Sur le Géoportail de l'urbanisme, qui est le portail national. Depuis le 1er janvier 2023, la publication d'un document sur ce portail conditionne, avec la transmission au préfet, son caractère exécutoire. En complément, le document est consultable en mairie, et le service urbanisme peut confirmer la version applicable et l'existence d'une procédure en cours.
Dans quel article d'un PLU trouve-t-on les règles d'aspect extérieur ?
Dans le chapitre propre à la zone où se situe la parcelle. Dans les règlements de génération ancienne, cette matière occupe traditionnellement l'article 11 de chaque zone ; dans les règlements récents, elle figure dans la partie consacrée aux caractéristiques urbaine, architecturale, environnementale et paysagère. Les dispositions générales, les prescriptions graphiques et les annexes s'y ajoutent.
Que se passe-t-il si la commune n'a aucun document d'urbanisme ?
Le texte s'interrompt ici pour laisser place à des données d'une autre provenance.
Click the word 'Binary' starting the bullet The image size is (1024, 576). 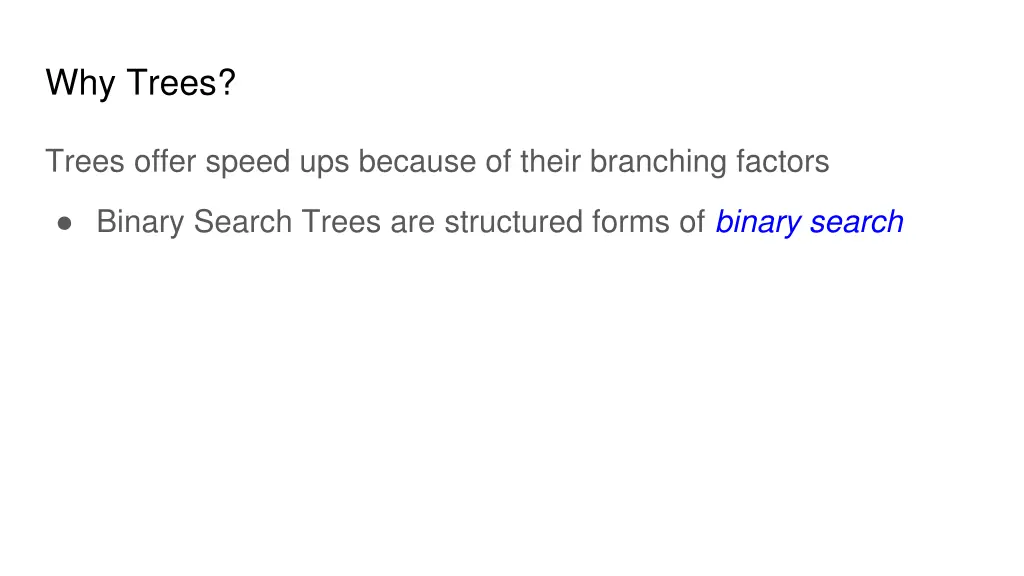(x=140, y=221)
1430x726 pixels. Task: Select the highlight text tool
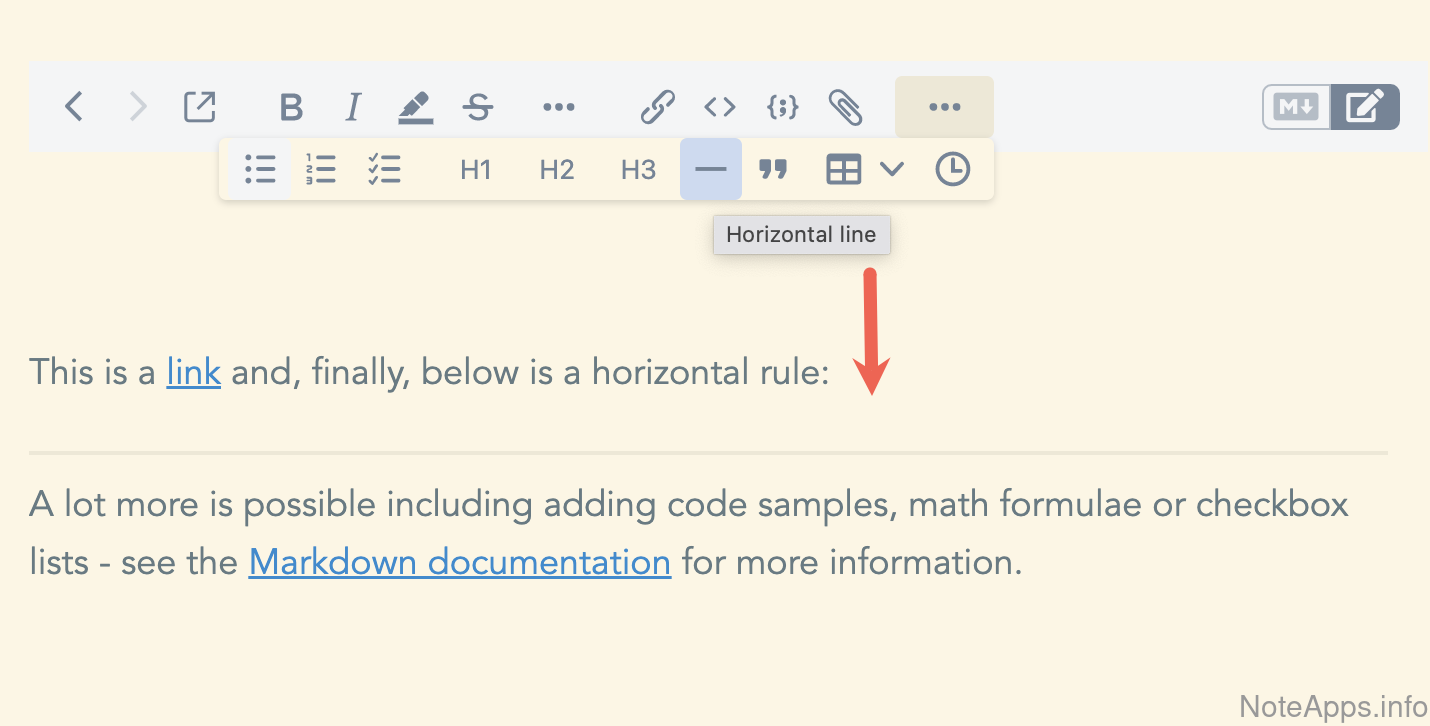[416, 107]
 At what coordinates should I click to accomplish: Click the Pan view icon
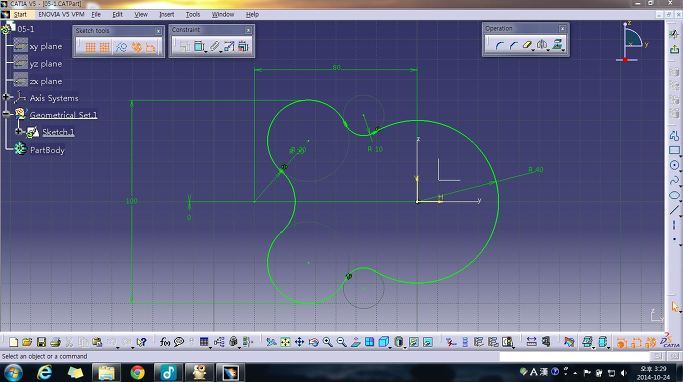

Les règles générales du code de l'urbanisme s'appliquent, dont l'article R111-27, qui permet de refuser un projet ou de l'assortir de prescriptions s'il porte atteinte au caractère ou à l'intérêt des lieux avoisinants. La décision est alors prise au nom de l'État, et l'avis conforme du préfet est requis sur les parties du territoire non couvertes par un plan local d'urbanisme ou une carte communale.